### Goal of the exercise
Lines below starting with the line with "The width and" and going on through the line with "You are a GUI" must be output exactly; the rest of the records must be left out.

### Given information
◆ ◆ ◆
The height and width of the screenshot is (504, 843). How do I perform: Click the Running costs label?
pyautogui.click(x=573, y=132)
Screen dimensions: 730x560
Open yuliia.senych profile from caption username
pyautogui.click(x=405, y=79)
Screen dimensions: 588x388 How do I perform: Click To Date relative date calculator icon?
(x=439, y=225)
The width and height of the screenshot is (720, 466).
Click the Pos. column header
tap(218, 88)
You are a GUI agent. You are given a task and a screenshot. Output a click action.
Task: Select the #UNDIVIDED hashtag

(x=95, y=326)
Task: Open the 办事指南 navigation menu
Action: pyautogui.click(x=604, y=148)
◆ ◆ ◆
### Output of the task
The width and height of the screenshot is (720, 466).
Click the Pos. column header
tap(218, 88)
You are a GUI agent. You are given a task and a screenshot. Output a click action.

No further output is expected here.